_Exercise_: Write out the records in full, exactly as given, but without the images.

Top of Study material

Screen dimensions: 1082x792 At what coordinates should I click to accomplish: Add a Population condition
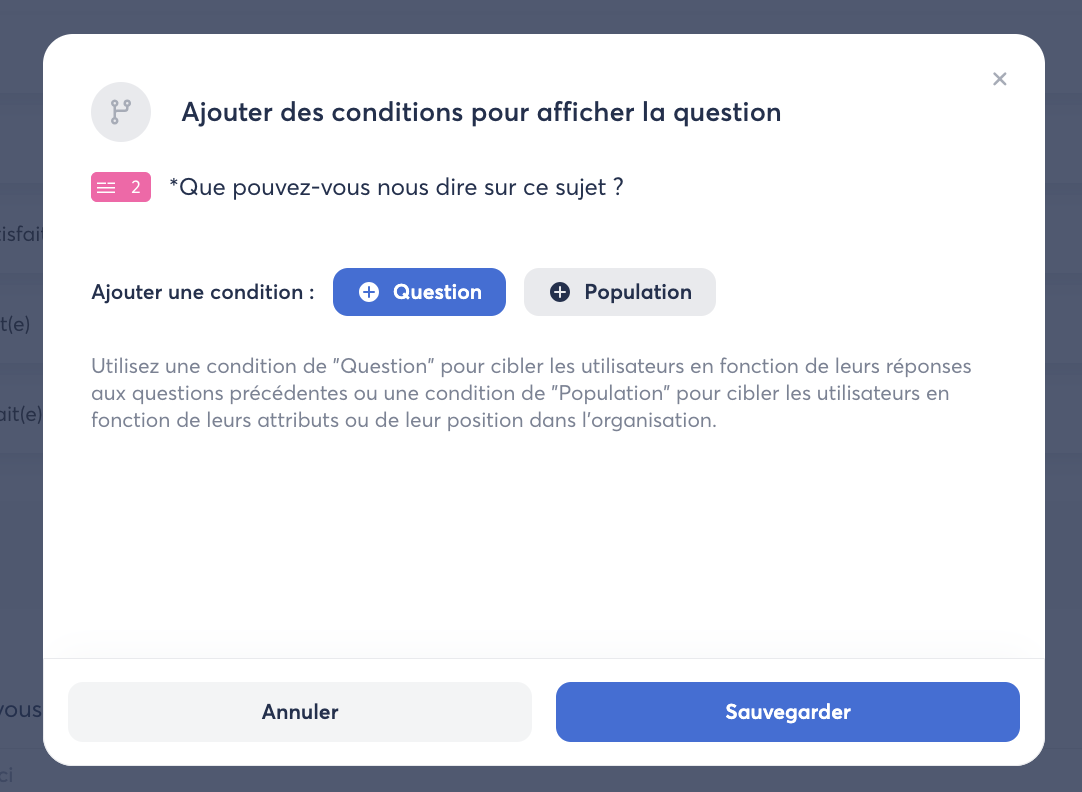(619, 292)
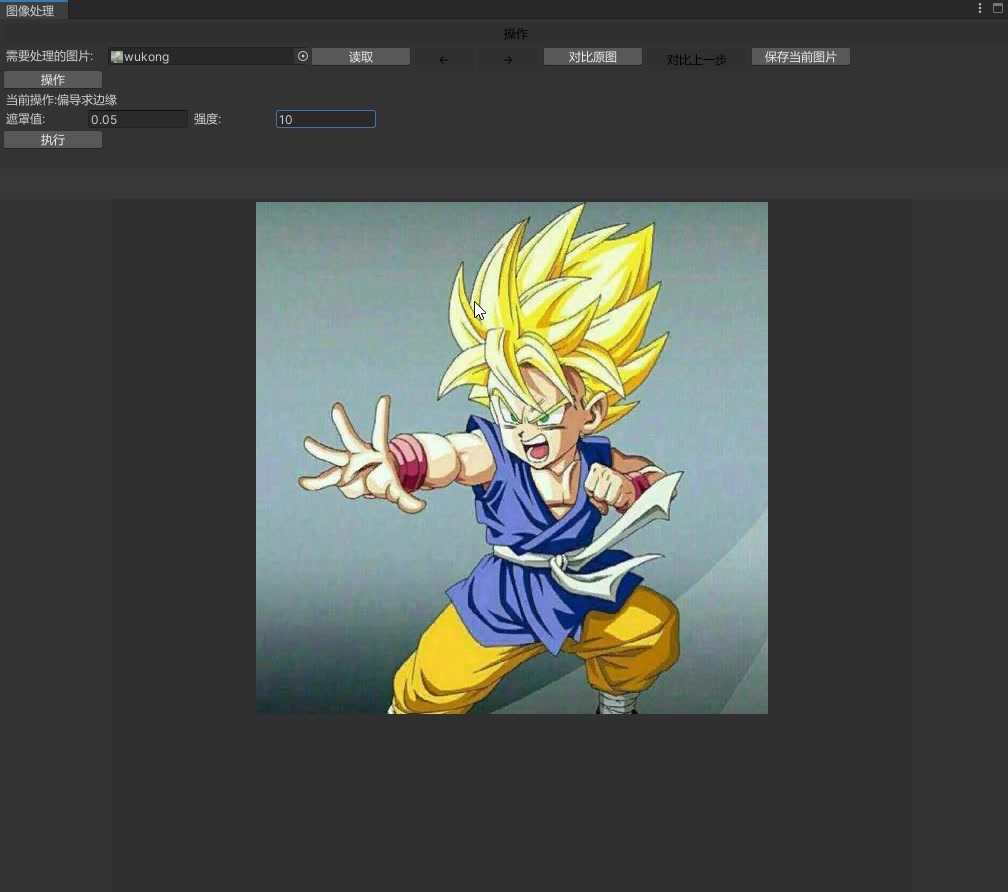Focus the 强度 field showing 10

[325, 120]
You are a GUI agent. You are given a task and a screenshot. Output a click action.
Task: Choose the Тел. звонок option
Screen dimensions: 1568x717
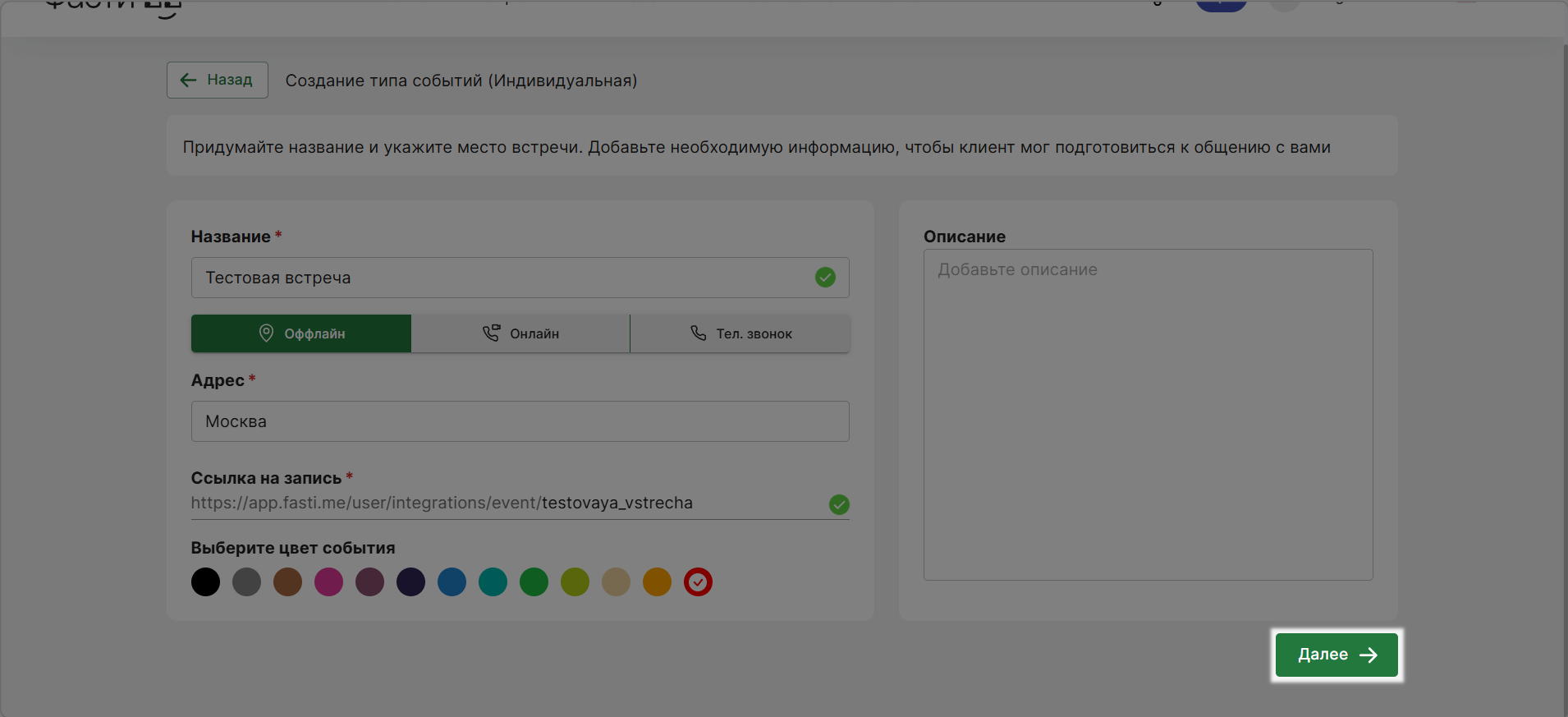[740, 333]
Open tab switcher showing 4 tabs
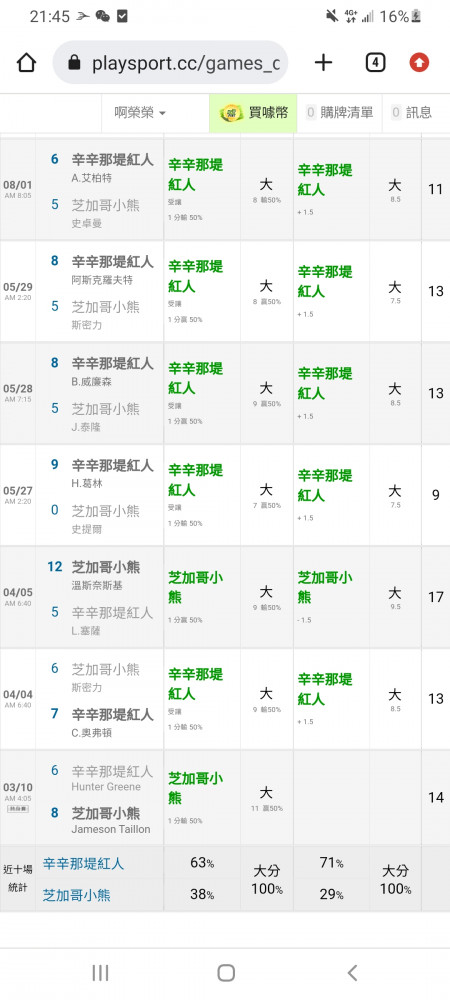Screen dimensions: 450x1000 [x=375, y=62]
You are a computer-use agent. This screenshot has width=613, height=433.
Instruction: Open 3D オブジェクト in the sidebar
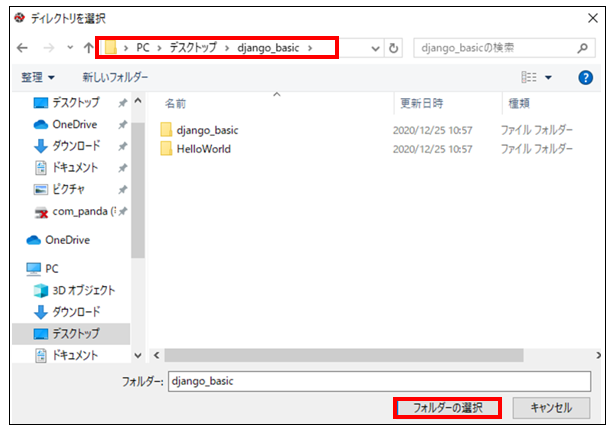click(x=41, y=290)
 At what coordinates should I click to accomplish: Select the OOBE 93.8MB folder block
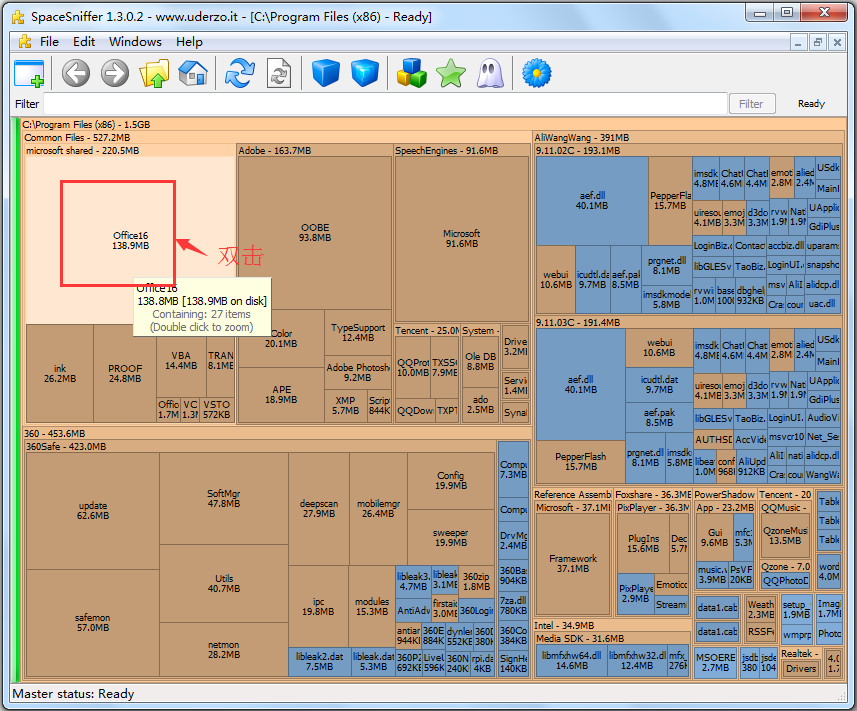[314, 232]
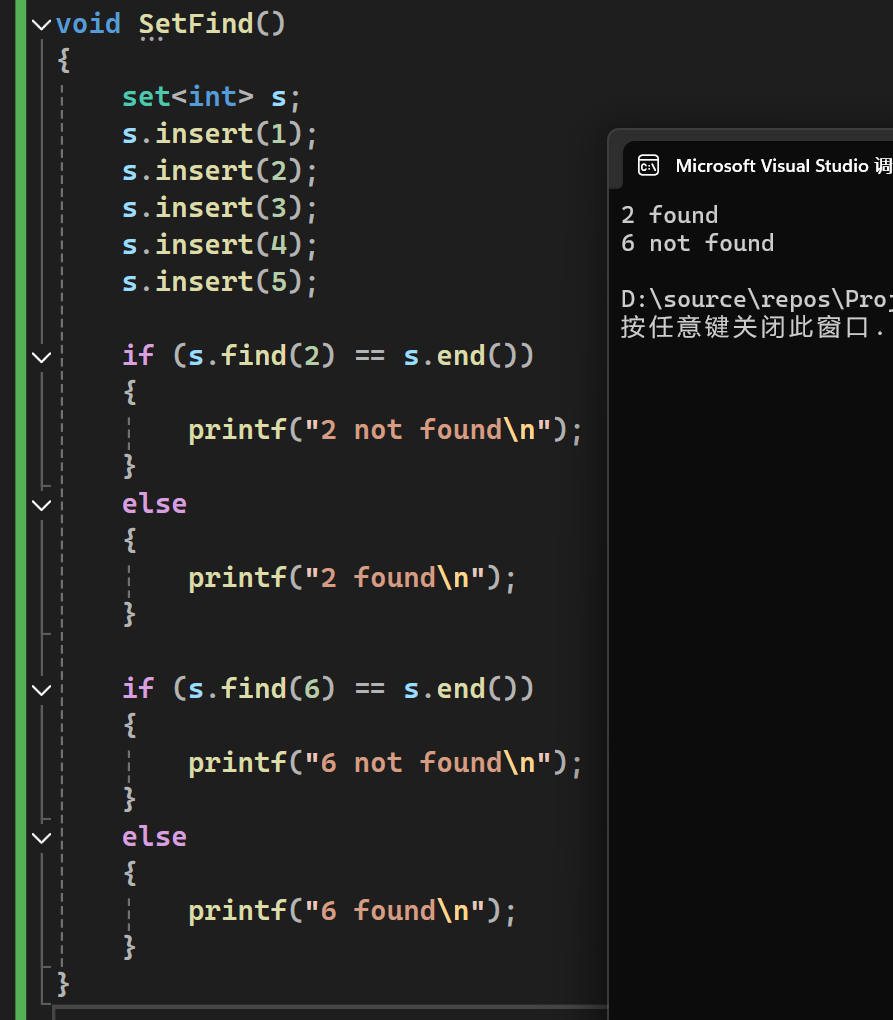Click the s.insert(1) statement
The height and width of the screenshot is (1020, 893).
[x=219, y=134]
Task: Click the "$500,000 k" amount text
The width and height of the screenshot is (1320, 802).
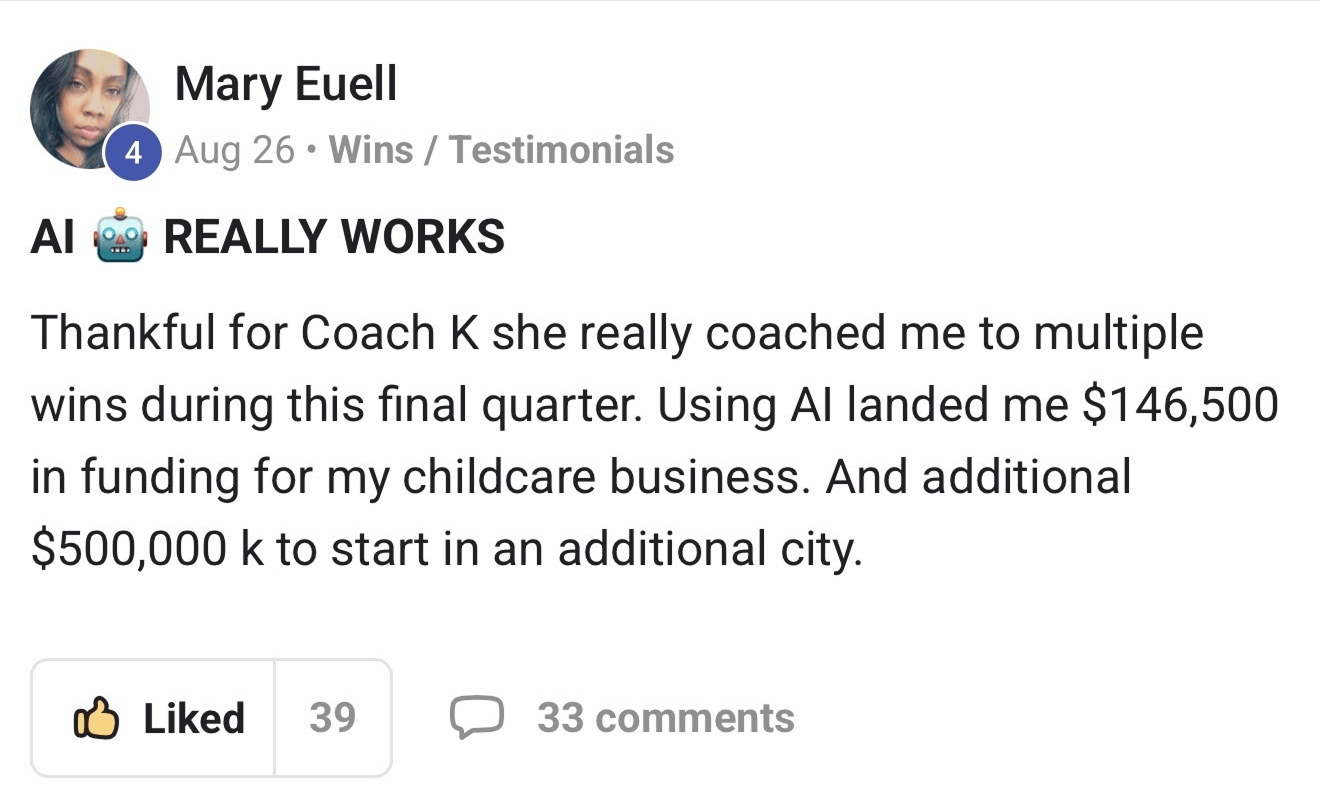Action: click(147, 549)
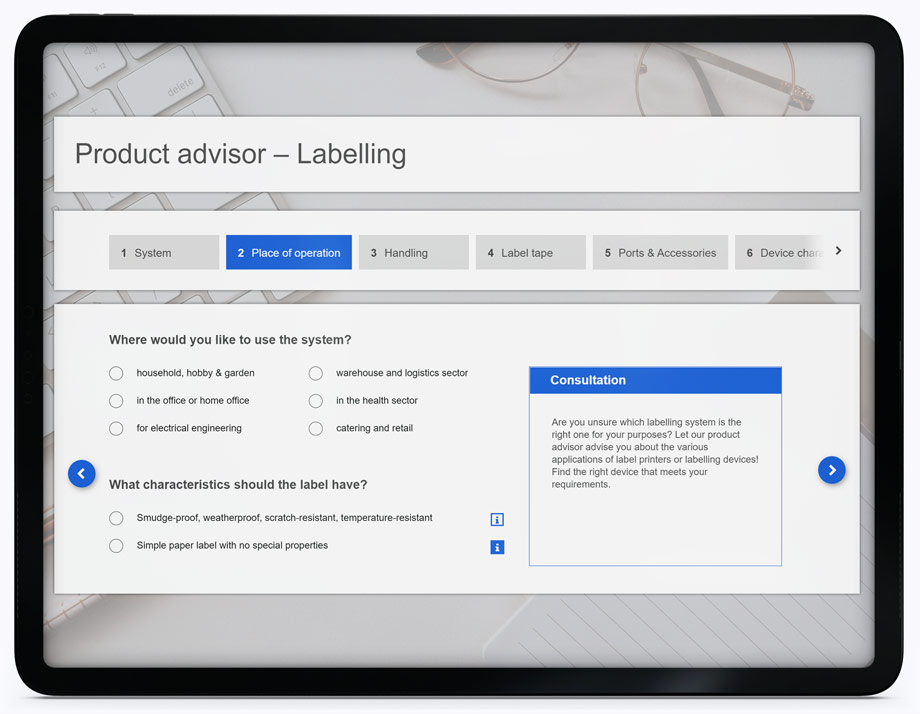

Bottom of Study material

_Solution to the exercise_:
Screen dimensions: 1082x792 At what coordinates should I click to accomplish: Add a Population condition
(619, 292)
Focus the 强度 field showing 10

[325, 120]
You are a GUI agent. You are given a task and a screenshot. Output a click action.
Task: Choose the Тел. звонок option
Screen dimensions: 1568x717
[740, 333]
Open tab switcher showing 4 tabs
Screen dimensions: 450x1000 [x=375, y=62]
You are a computer-use agent. This screenshot has width=613, height=433.
Instruction: Open 3D オブジェクト in the sidebar
click(x=41, y=290)
 At what coordinates should I click to accomplish: Select the OOBE 93.8MB folder block
[314, 232]
Click the s.insert(1) statement
The height and width of the screenshot is (1020, 893).
[x=219, y=134]
Task: Click the "$500,000 k" amount text
The width and height of the screenshot is (1320, 802).
Action: click(147, 549)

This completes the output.